Work task:
Type out all the records word for word. Any pictures are to be left out.

Information provided:
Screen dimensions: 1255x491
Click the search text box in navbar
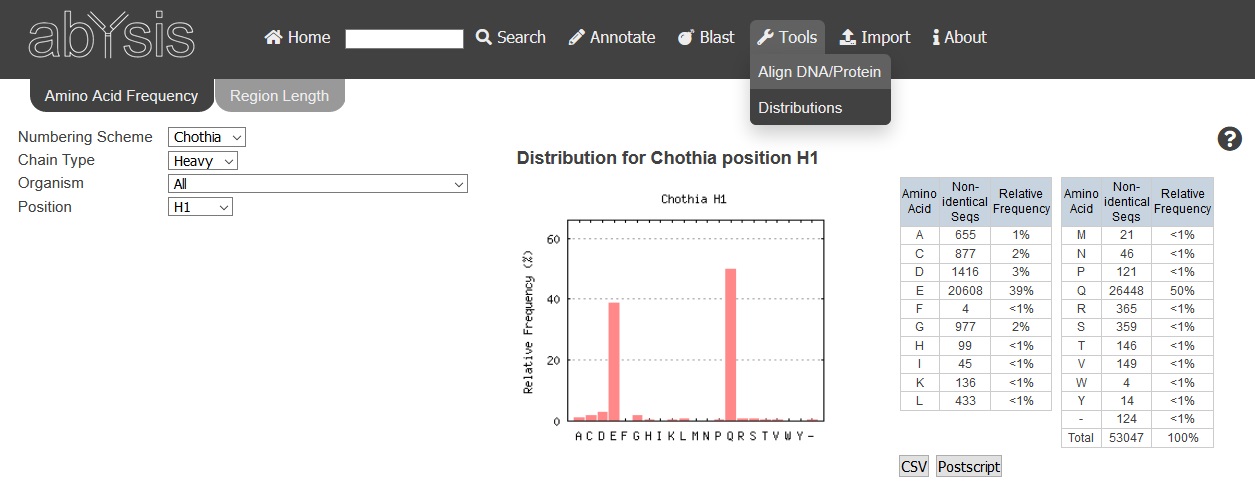(x=404, y=38)
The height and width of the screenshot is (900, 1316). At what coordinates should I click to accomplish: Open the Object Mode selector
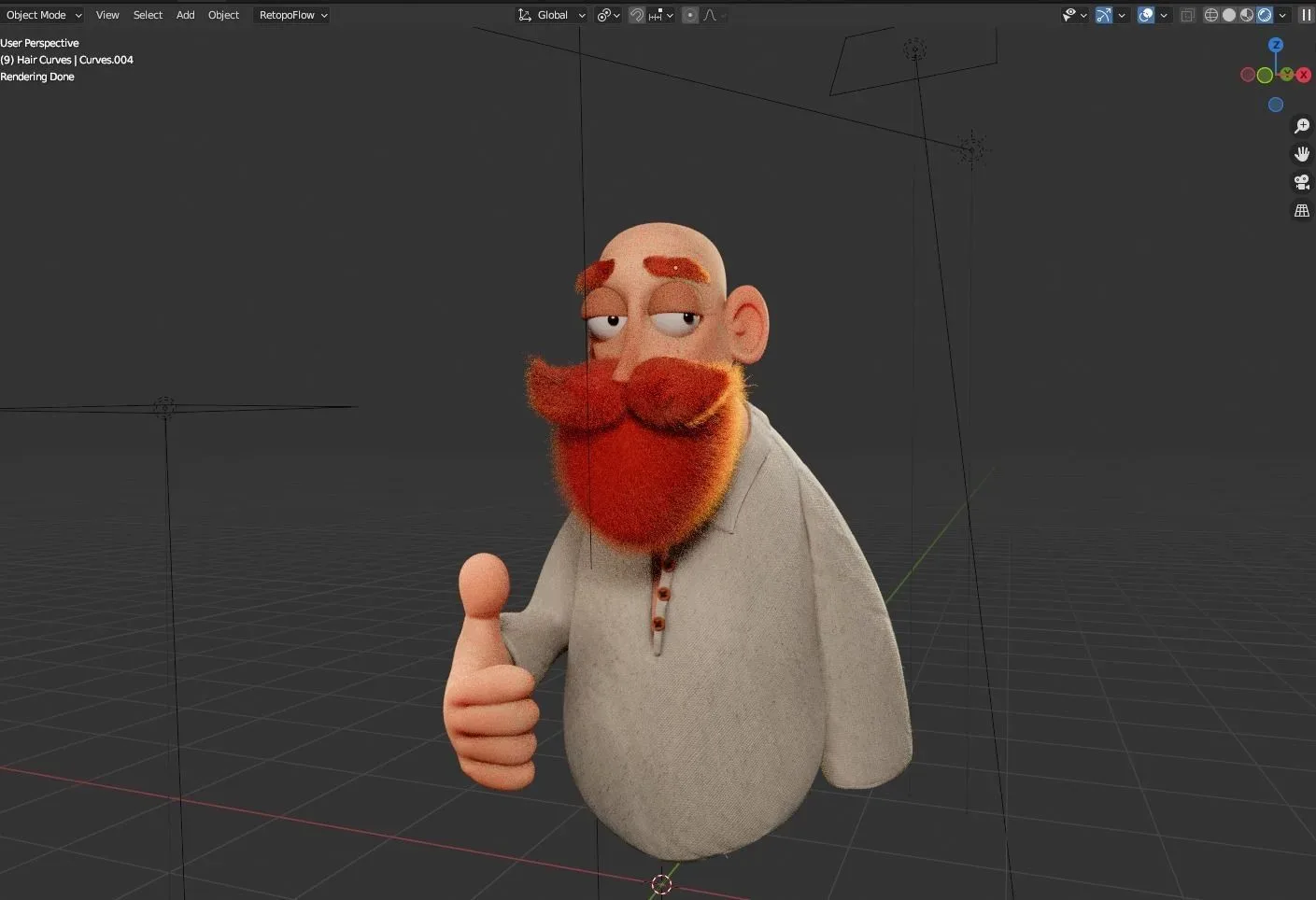point(41,15)
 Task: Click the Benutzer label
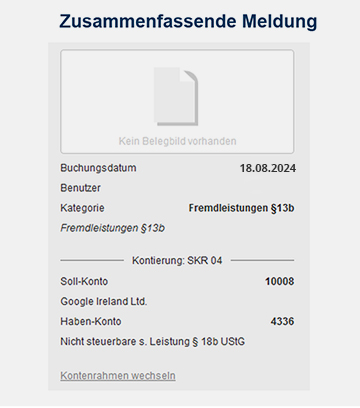pyautogui.click(x=80, y=188)
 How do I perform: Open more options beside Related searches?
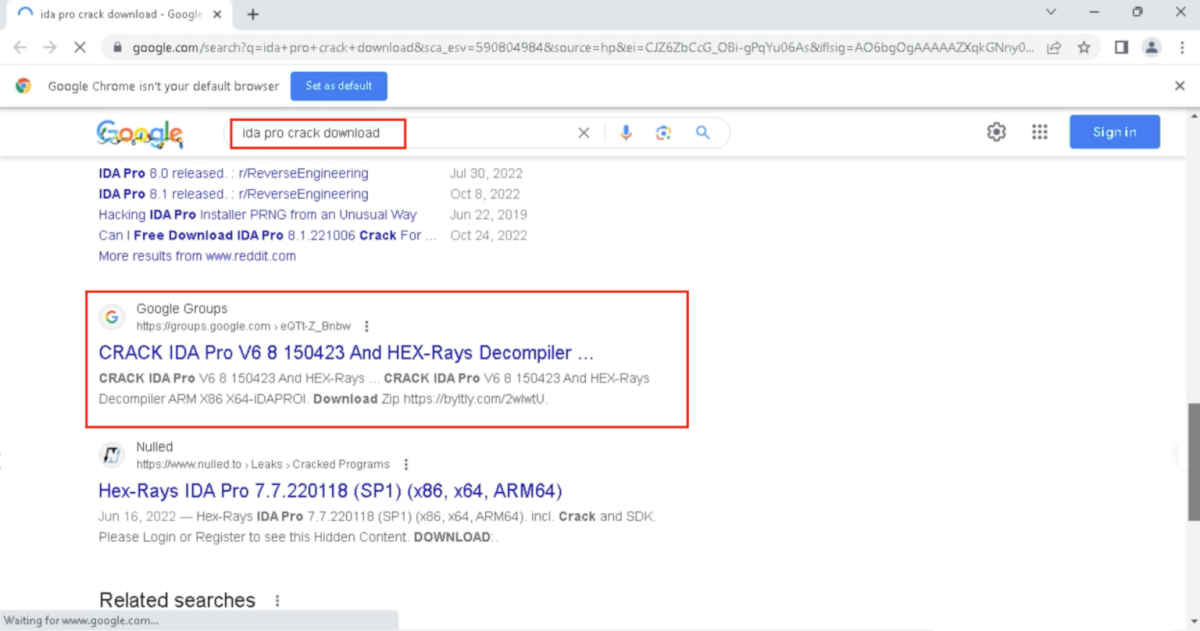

Finished task:
Screen dimensions: 1255x491
Click the search text box in navbar
(x=404, y=38)
The height and width of the screenshot is (900, 1316). At what coordinates should I click to accomplish: Open the Object Mode selector
point(41,15)
 Task: Click the Benutzer label
pyautogui.click(x=80, y=188)
 How do I perform: Open more options beside Related searches?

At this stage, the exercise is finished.